- PROBLEM REQUIREMENTS -
From the line with "Where should I click to: Click the Aug" to the line with "The width and height of the screenshot is (600, 375).", retype each line exactly as it stands in the records below, but skip the pictures.

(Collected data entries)
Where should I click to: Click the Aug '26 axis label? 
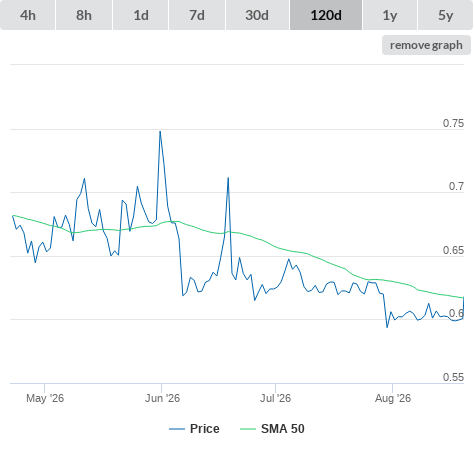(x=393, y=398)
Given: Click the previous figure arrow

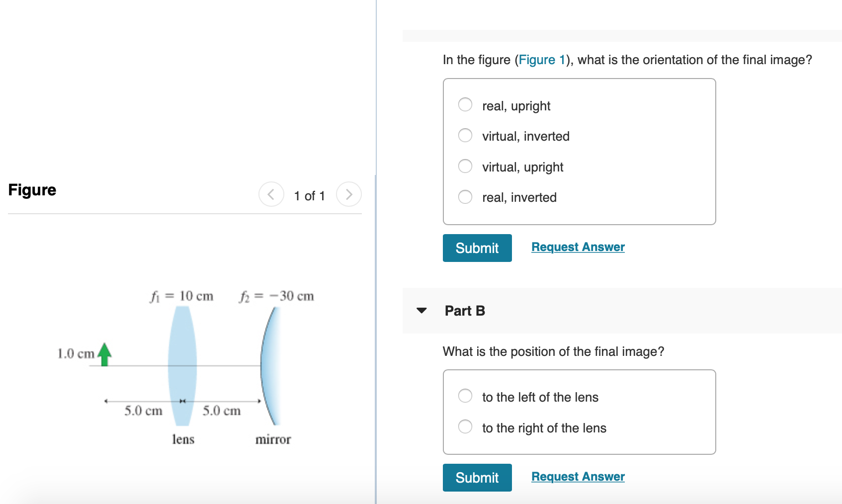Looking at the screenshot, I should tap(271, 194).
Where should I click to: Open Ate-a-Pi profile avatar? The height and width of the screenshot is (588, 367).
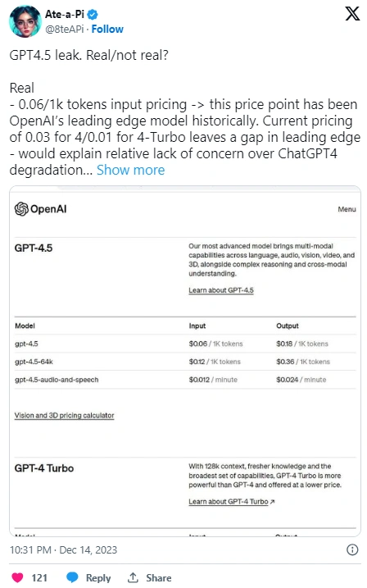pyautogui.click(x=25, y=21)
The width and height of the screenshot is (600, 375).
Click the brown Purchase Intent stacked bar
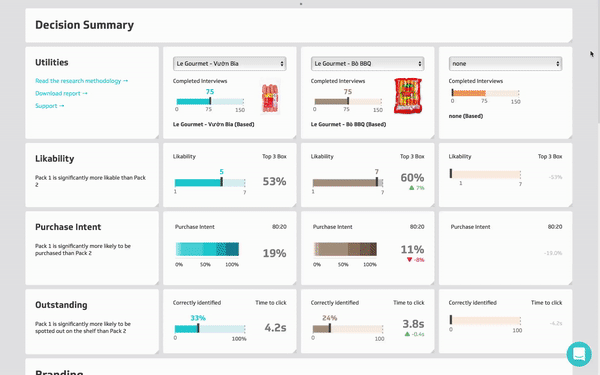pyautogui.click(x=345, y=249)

---

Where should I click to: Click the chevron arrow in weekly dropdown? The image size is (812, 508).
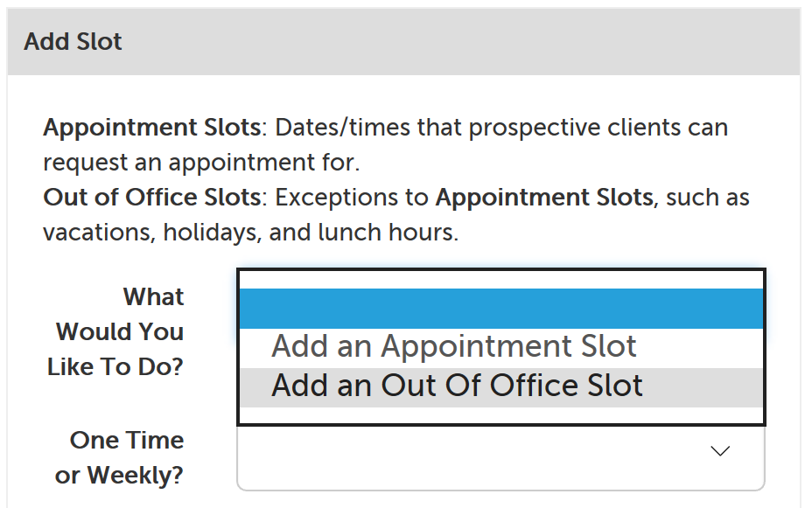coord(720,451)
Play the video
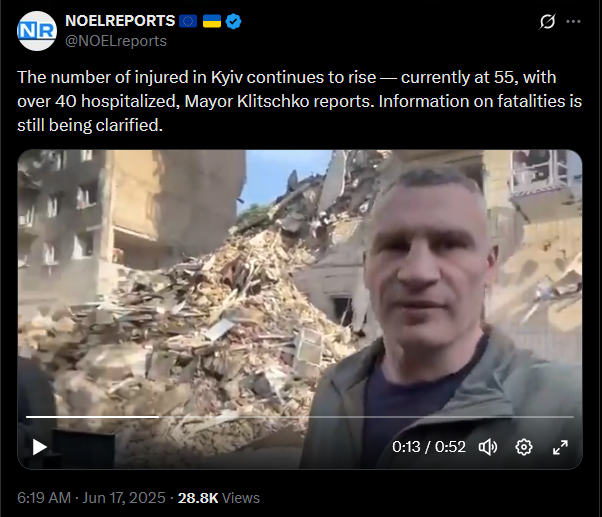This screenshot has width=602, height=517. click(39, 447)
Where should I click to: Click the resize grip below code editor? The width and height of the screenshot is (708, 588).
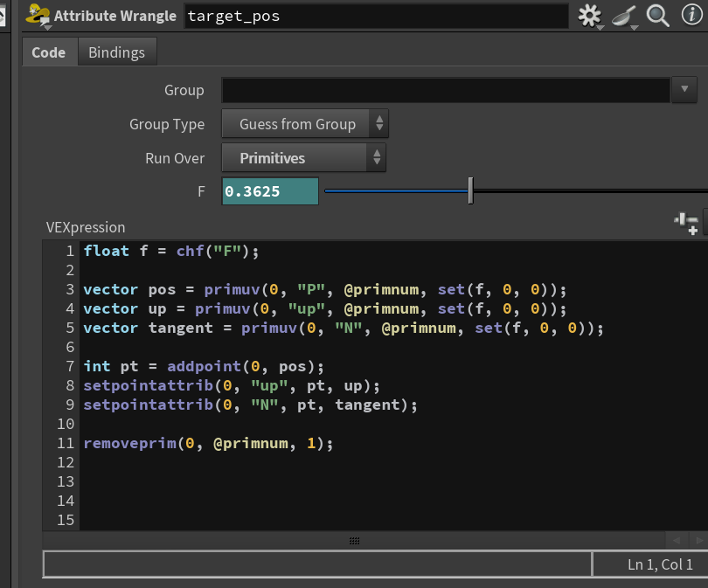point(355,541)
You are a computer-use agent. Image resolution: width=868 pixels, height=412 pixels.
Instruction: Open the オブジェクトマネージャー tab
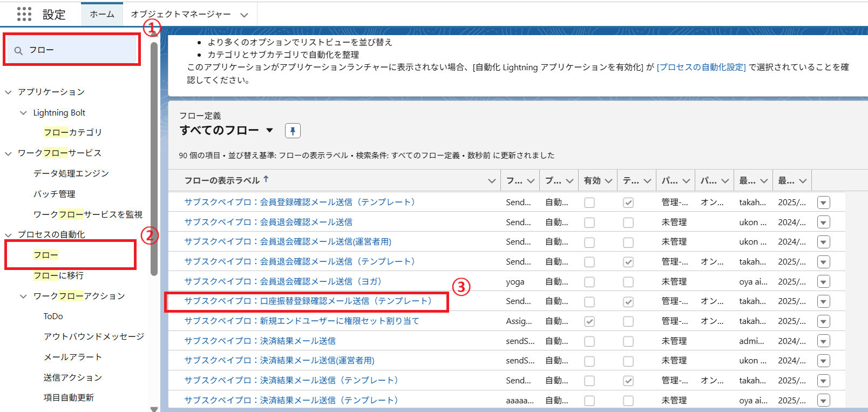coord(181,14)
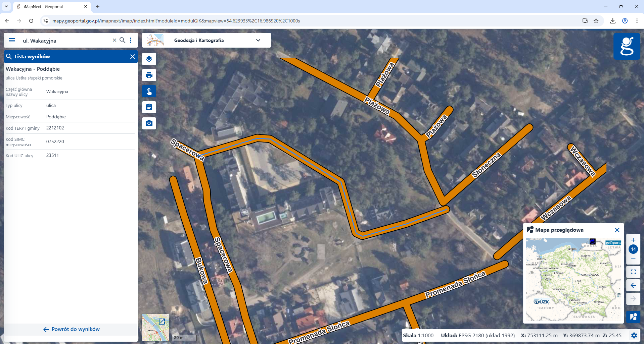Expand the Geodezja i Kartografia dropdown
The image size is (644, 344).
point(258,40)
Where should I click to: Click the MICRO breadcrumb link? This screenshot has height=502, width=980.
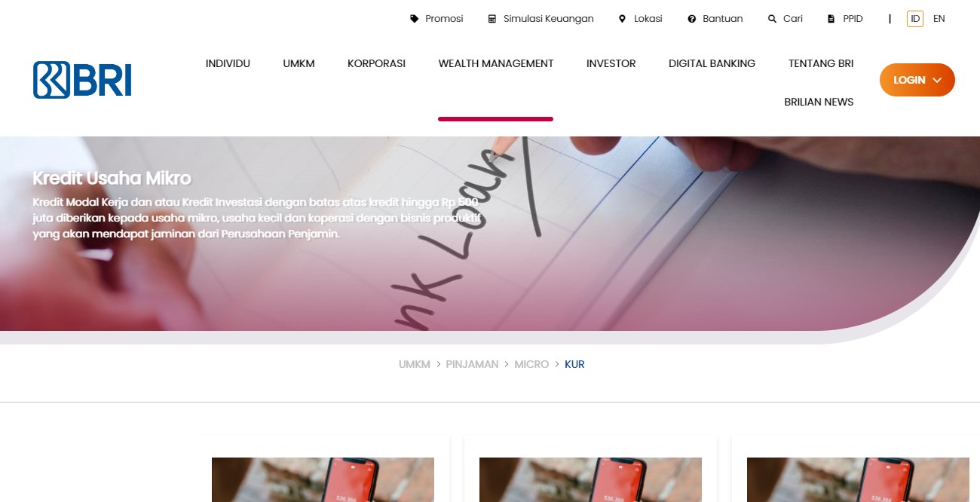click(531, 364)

- RESPONSE TO THE TASK -
Where should I click to: Click the Aug '26 axis label? 
(x=393, y=398)
Given: Click the previous figure arrow

Looking at the screenshot, I should tap(271, 194).
Where should I click to: Open Ate-a-Pi profile avatar? The height and width of the screenshot is (588, 367).
pyautogui.click(x=25, y=21)
The width and height of the screenshot is (600, 375).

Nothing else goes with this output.